BRIEF:
Your response to the data below should hold nothing except the lines from the one containing "This screenshot has height=808, width=979." down to the one containing "Removable Media in", reproduced exactly and without pictures.

EXERCISE DATA:
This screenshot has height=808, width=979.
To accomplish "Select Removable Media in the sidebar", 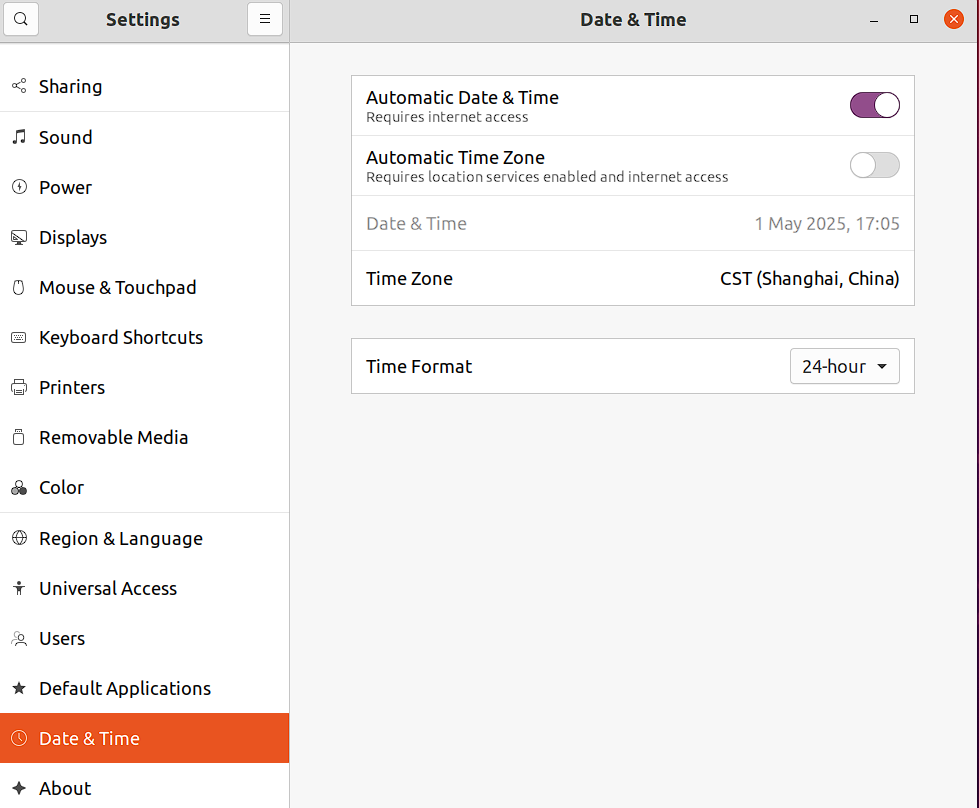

* * *

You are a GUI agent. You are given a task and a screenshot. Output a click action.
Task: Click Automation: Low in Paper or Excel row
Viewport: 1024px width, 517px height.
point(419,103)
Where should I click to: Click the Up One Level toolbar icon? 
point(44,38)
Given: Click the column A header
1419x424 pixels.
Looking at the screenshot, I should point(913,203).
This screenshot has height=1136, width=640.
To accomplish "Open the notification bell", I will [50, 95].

...

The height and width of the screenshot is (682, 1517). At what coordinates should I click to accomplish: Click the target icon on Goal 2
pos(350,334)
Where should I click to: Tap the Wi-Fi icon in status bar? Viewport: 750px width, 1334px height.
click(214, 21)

EXERCISE ANSWER:
This screenshot has height=808, width=979.
To accomplish "Select Removable Media in the sidebar", 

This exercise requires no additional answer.